■ **EXERCISE**
Copy the data from the line containing "Contact (50, 1870)" through the line containing "Loan Programs (734, 544)", with "Decline" renamed to "Reject" and every other detail left the same.

■ **Records in a dataset**
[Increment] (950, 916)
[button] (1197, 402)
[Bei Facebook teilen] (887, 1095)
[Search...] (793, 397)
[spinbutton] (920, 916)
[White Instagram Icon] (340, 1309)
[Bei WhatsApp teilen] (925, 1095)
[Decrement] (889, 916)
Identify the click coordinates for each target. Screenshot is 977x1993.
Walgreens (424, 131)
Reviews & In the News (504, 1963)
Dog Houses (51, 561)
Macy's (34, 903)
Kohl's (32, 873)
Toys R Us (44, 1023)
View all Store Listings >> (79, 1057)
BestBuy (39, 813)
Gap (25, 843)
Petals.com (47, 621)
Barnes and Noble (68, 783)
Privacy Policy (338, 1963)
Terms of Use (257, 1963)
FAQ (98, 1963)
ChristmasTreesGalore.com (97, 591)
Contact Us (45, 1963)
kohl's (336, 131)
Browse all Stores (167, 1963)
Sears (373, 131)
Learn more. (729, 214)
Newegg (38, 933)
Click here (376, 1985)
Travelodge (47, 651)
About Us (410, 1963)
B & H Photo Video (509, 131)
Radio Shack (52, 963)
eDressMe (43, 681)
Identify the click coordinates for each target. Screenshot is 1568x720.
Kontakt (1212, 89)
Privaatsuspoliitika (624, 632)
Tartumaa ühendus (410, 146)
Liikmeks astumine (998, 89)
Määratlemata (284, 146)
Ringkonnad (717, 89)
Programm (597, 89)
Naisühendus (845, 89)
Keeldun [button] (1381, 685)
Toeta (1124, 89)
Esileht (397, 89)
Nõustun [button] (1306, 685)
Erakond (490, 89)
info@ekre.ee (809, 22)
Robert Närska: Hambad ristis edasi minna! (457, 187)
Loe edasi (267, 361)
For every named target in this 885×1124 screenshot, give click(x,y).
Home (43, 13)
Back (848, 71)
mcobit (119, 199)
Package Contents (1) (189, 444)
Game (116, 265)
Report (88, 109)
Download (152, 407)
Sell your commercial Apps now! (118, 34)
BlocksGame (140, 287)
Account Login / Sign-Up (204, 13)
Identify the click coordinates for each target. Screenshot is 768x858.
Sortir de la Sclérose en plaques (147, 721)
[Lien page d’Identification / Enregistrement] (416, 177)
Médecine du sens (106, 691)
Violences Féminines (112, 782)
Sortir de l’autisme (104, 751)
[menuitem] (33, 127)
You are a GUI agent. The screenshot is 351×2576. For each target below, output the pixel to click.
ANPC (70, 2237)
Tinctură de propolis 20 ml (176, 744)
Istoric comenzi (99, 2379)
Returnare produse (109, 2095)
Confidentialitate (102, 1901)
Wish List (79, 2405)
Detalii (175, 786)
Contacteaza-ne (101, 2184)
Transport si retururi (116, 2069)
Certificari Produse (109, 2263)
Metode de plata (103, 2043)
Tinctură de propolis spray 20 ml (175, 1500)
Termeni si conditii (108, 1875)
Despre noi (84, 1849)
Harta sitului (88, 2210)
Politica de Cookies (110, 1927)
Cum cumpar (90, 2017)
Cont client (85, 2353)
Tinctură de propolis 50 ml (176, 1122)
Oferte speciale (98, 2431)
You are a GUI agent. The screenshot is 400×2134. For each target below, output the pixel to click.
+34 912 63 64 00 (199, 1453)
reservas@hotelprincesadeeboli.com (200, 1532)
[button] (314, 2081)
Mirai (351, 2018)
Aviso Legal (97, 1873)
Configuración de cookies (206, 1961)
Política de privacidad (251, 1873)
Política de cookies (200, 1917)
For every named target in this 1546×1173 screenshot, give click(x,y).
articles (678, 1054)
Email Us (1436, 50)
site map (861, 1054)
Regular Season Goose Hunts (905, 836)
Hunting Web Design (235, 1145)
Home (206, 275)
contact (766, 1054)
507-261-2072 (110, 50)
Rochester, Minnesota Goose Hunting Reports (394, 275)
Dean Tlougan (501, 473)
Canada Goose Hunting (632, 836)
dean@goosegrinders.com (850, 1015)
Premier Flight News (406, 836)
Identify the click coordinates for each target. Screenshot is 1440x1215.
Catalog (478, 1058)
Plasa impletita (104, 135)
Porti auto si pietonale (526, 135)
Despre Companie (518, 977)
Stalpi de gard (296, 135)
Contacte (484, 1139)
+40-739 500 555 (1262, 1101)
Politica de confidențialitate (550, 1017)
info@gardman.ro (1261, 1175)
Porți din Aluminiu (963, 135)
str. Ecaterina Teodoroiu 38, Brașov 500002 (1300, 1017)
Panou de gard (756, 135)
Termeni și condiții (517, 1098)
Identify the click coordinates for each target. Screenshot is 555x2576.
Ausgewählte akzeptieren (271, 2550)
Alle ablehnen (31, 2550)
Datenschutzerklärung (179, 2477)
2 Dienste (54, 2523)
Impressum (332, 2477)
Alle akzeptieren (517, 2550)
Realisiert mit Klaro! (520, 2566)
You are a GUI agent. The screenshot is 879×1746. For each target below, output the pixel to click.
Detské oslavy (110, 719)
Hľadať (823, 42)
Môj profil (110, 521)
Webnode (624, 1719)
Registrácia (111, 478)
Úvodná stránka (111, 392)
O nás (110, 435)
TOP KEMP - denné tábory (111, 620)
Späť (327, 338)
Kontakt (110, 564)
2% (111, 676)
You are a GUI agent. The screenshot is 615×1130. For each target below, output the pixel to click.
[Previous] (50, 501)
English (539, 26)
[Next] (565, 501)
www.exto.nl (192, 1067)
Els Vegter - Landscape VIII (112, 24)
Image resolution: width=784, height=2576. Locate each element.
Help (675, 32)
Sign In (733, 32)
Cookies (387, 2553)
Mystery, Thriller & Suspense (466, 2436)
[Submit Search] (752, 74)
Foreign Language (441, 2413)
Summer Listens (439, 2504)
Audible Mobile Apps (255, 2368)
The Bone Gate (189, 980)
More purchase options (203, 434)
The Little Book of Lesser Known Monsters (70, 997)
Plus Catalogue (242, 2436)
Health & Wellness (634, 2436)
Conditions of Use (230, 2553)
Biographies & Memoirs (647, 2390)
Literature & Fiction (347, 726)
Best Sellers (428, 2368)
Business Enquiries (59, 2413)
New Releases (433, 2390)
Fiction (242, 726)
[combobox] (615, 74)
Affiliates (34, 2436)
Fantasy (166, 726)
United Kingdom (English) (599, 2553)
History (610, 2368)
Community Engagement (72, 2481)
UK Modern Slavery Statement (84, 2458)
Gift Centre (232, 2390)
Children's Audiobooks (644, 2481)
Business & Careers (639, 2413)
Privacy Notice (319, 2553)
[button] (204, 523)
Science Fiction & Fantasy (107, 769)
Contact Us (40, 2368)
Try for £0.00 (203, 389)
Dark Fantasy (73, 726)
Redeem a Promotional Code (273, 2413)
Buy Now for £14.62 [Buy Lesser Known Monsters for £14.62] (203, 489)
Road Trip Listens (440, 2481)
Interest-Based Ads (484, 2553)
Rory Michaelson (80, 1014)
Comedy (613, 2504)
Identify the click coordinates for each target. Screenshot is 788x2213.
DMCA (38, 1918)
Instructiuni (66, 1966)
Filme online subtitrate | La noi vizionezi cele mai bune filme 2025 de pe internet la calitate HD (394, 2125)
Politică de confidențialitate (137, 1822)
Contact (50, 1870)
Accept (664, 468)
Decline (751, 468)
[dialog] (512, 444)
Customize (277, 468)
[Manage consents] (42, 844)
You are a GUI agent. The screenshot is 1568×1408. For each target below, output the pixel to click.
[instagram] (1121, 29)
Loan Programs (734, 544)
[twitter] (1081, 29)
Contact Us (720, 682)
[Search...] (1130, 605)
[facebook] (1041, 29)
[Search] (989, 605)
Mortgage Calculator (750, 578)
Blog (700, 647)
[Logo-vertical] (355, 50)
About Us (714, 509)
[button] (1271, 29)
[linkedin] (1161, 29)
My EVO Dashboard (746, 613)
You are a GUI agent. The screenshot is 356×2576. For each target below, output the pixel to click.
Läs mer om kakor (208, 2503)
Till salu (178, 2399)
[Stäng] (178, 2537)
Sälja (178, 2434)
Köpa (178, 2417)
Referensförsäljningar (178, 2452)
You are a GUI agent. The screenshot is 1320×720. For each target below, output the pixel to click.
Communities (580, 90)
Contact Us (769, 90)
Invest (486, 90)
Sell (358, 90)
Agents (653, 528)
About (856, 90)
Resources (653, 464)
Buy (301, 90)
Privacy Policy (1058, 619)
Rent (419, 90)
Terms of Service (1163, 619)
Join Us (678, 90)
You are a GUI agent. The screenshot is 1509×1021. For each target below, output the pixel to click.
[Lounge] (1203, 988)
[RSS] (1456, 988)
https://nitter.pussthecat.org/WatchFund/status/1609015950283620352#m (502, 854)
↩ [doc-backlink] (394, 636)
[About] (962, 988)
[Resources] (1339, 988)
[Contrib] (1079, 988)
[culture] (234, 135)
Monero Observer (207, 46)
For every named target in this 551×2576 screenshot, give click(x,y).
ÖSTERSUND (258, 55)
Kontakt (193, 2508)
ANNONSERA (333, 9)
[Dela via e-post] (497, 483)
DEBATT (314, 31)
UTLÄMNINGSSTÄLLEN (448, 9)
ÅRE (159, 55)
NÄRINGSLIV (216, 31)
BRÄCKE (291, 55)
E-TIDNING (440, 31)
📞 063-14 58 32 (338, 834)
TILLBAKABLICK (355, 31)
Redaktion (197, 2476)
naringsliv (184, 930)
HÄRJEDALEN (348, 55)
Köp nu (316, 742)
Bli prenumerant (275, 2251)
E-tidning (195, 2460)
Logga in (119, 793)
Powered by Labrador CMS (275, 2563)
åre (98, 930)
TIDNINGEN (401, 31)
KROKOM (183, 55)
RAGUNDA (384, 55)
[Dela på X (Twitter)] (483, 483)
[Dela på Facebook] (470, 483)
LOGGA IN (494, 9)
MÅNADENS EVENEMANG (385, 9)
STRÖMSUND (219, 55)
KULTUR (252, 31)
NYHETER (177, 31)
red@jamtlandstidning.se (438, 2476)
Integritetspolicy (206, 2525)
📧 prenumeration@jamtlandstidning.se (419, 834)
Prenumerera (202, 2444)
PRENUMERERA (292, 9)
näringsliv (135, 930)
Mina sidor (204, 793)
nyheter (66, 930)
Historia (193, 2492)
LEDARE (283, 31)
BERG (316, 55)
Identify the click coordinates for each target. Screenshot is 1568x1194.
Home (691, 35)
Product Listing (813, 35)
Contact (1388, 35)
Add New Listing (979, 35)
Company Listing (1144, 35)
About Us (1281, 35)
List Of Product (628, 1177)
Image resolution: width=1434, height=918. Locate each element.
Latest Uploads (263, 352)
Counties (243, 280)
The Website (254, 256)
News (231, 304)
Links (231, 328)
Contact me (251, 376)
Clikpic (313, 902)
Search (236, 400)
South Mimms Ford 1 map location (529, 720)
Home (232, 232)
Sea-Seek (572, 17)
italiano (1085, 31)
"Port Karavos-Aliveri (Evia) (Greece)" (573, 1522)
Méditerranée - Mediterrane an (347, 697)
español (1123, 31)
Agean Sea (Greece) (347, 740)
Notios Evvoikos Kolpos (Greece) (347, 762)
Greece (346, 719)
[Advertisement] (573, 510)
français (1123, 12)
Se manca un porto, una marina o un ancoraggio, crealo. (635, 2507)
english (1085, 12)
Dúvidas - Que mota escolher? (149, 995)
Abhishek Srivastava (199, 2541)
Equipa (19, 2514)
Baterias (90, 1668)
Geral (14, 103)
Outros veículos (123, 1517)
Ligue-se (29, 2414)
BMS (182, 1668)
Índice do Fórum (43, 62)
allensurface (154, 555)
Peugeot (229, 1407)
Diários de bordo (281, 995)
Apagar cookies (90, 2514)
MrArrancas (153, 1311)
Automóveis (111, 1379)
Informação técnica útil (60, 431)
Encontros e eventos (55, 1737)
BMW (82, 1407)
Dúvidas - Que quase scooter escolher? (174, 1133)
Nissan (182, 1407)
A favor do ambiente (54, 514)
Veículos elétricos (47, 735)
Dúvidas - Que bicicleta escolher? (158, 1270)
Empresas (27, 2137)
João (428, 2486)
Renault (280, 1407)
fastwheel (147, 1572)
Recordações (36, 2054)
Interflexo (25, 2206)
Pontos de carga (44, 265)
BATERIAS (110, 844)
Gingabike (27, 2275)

■ **EXERCISE ANSWER**
Contact (50, 1870)
Accept (664, 468)
Reject (751, 468)
[dialog] (512, 444)
Customize (277, 468)
[Manage consents] (42, 844)
You are a GUI agent. The screenshot is 1568×1408. For each target below, output the pixel to click.
[instagram] (1121, 29)
Loan Programs (734, 544)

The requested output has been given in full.